Short Answer Questions
1. What makes the narrator think that his night with the white woman was a trap?
2. What truth is revealed about the Brotherhood in Chapter 22?
3. Upon the narrator's return to Harlem, he learns which of the following individuals has disappeared from the Brotherhood?
4. What happens when the narrator wears the sunglasses?
5. How does the narrator get out of playing along in Sybil's rape fantasy?
Short Essay Questions
1. Why is Ras' anger ironic?
2. What puzzling irony does the narrator tell us about the human race?
3. Why does Jack become angry with the man who asks the narrator to sing a "spiritual"?
4. What is the narrator's intention in speaking up for the black couple who have been evicted?
5. How do we know at this point that the lobotomy has not been completely successful in changing the narrator's personality?
6. What is meant by "white fever"?
7. The narrator says that he has learned that the lack of surprise is a warning. What does he mean?
8. What does Brother Jack really want the narrator to avoid doing?
9. What is the significance of the black thread that controls the dancing doll?
10. What epiphany has the narrator experienced regarding his race?

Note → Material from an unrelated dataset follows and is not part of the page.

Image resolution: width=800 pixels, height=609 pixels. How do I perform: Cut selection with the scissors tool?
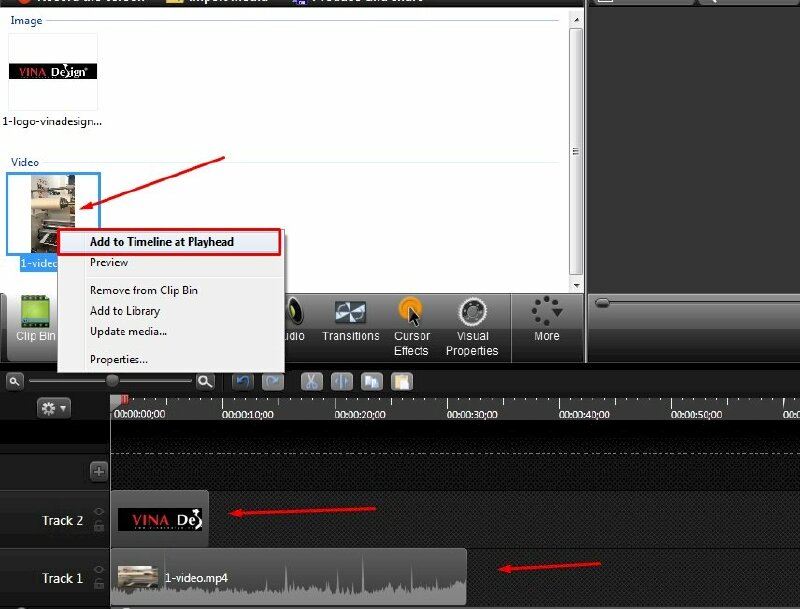tap(311, 381)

Write an essay for ONE of the following topics:
Essay Topic 1
On several different occasions, the narrator speaks directly to the reader, ending in his epilogue with "perhaps I speak for you...." Who do you think Ellison imagined as his most likely audience? If the various groups of people in the book could be allegorical representations of cultural groups--i.e. college administrators, blue collar employers, political party leaders, low income minority groups, etc.--what message would they perceive in the novel? Choose two or three different groups and tell how the story might speak to each of them.
Essay Topic 2
In his last meeting with Hambro, the narrator is told that his own members--the blacks in Harlem--must be sacrificed for the good of the Brotherhood and that they will be making temporary alliances with other groups. Since the alliance with the blacks seems to have accomplished nothing for the blacks themselves, what was the purpose of the work in Harlem? Why did it fail? How did the alliance--if such it could be called--contribute to the riot?
Essay Topic 3
What does the narrator mean when he talks about "existing outside of history"? Where does he envision himself by the end of the story? Since he never tells us his name, has he ultimately clarified or further obscured his self-discovery and identity?